Search code examples
dataframegoogle-bigqueryschemagoogle-cloud-dataflowapache-beam

Apache Beam PCollection Schema (converting to Dataframe)


I'm trying to grab some data from BigQuery, update a couple of columns using Python, and then write it to another location. I'm using Apache Beam (via Google Dataflow) to do this.

Once I have the data from BigQuery as a PCollection, I want to convert it to a Beam Dataframe so I can update the relevant columns.

However, in order to do so, I need ensure the PCollection object is schema-aware. Even following the Beam documentation, I'm having trouble doing so.

I've tried following the pattern discussed in this post: Apache Beam infer schema using NamedTuple (Python) and here: https://beam.apache.org/documentation/programming-guide/#inferring-schemas

Schema Named Tuple Code:

class TestSchema(typing.NamedTuple):
  entry_id: str
  entry_name: int
  user_id: str
  user_entry: str
  document: str

coders.registry.register_coder(TestSchema, coders.RowCoder)

Here's some test pipeline code in my run function (some boilerplace ommitted):

with beam.Pipeline(argv=argv) as p:
        pcoll = (p | 'read_bq_view' >> 
        beam.io.ReadFromBigQuery(query=BIGQUERY_SELECT_QUERY,use_standard_sql=True) 
        | "schematize" >> beam.Map(lambda x: TestSchema(**x)).with_output_types(TestSchema)
        | beam.Map(print)
        )

When I run this, I get:

NameError: name 'TestSchema' is not defined [while running 'schematize-ptransform-49']

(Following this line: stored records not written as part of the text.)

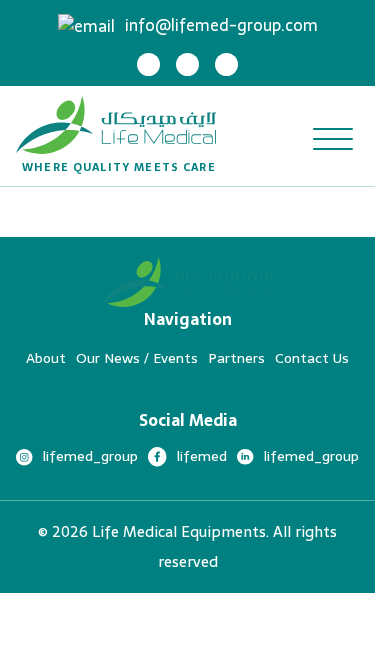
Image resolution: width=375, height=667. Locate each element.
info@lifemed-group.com (221, 25)
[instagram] (148, 64)
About (46, 358)
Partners (236, 358)
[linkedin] (226, 64)
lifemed (202, 456)
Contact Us (312, 358)
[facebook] (187, 64)
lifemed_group (90, 456)
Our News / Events (137, 358)
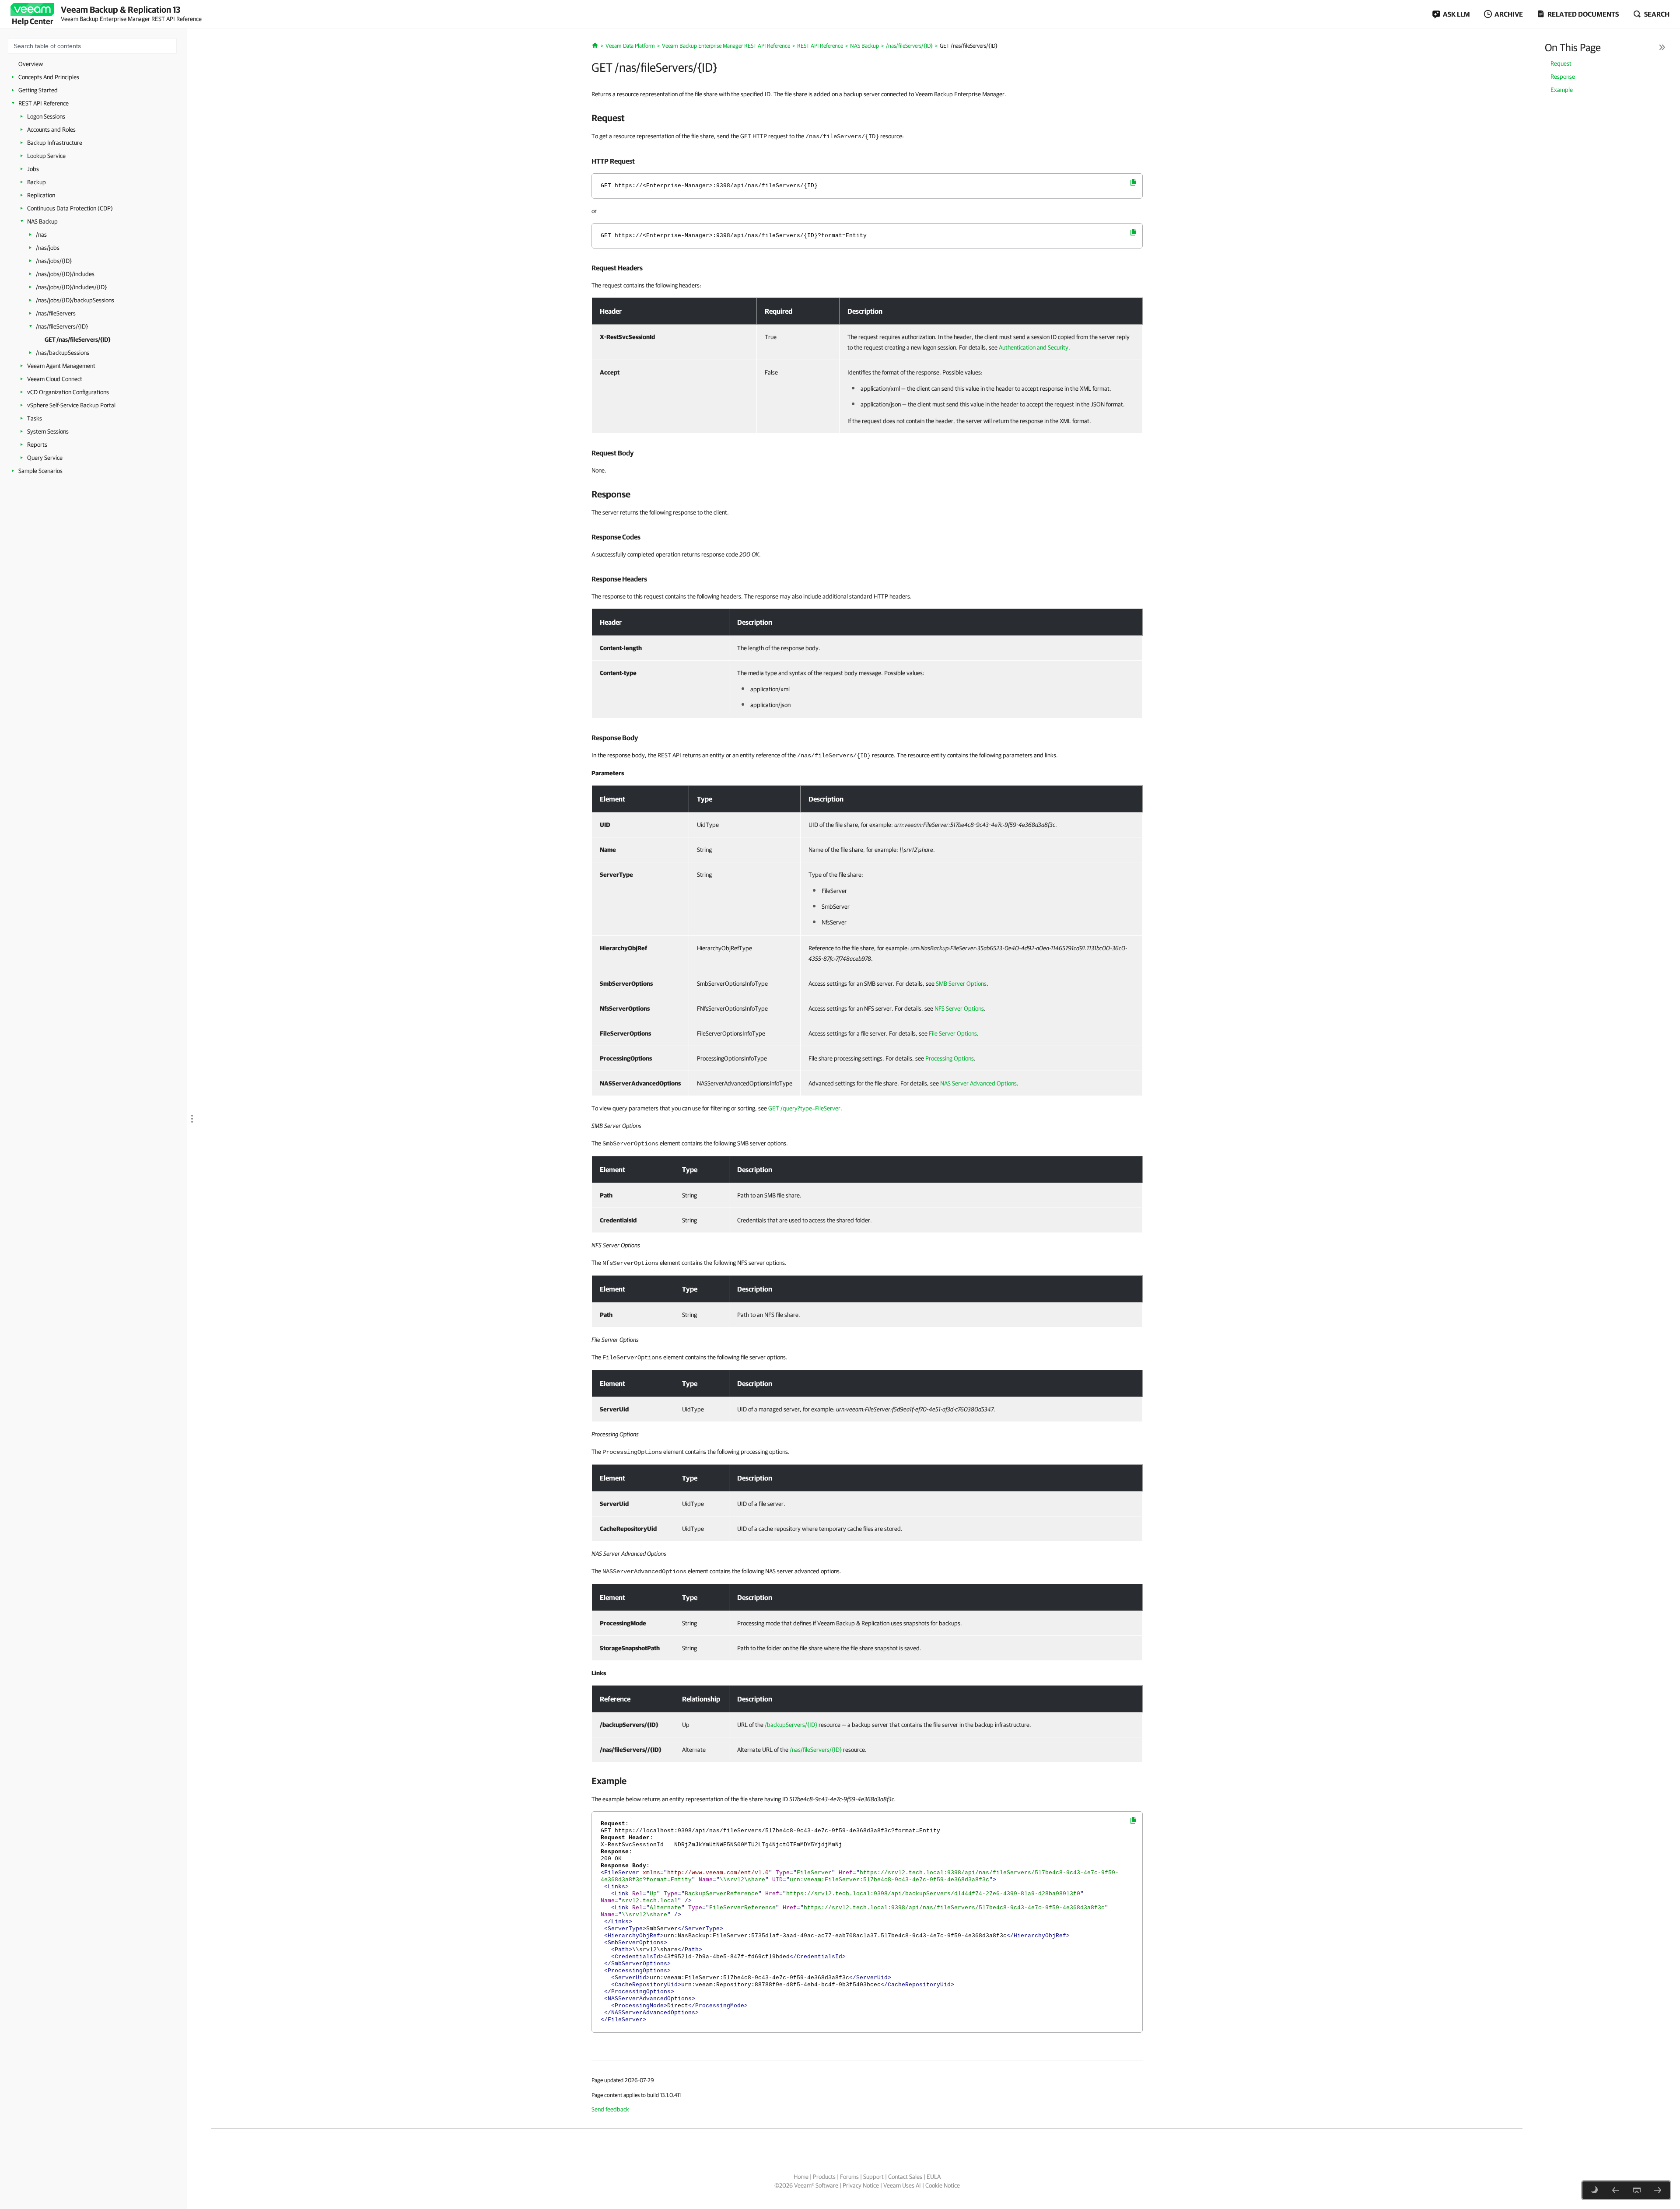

What am I missing here? The class TestSchema exists and is in scope (it's at the top level of my file). I've tried using the traditional NamedTuple syntax in case I was messing up the class syntax, but I get the same error.


Solution

  • According to the documentation, you can use beam.Row in this case, example :

    def test_pipeline(self):
        with TestPipeline() as p:
            inputs = {
                'entry_id': 'ffff',
                'entry_name': 4,
                'user_id': 'ddddd',
                'user_entry': 'dDDFFF',
                'document': 'VVBBB'
            }
    
            entries = (p
                       | 'Inputs' >> beam.Create([inputs])
                       | 'ToRows' >> beam.Map(lambda user_entry: beam.Row(
                        entry_id=user_entry['entry_id'],
                        entry_name=user_entry['entry_name'],
                        user_id=user_entry['user_id'],
                        user_entry=user_entry['user_entry'],
                        document=user_entry['document']
                    )))
    
            df = to_dataframe(entries)
    
            # Deferred DataFrames can also be converted back to schema'd PCollections
            collection = to_pcollection(df, include_indexes=False)
    
            collection | 'Print' >> beam.Map(print)
    
    • I created a mock for input to simulate the data retrieved from BigQuery
    • I used beam.Row in a Map to add a schema to the PCollection
    • Convert the PCollection to Dataframe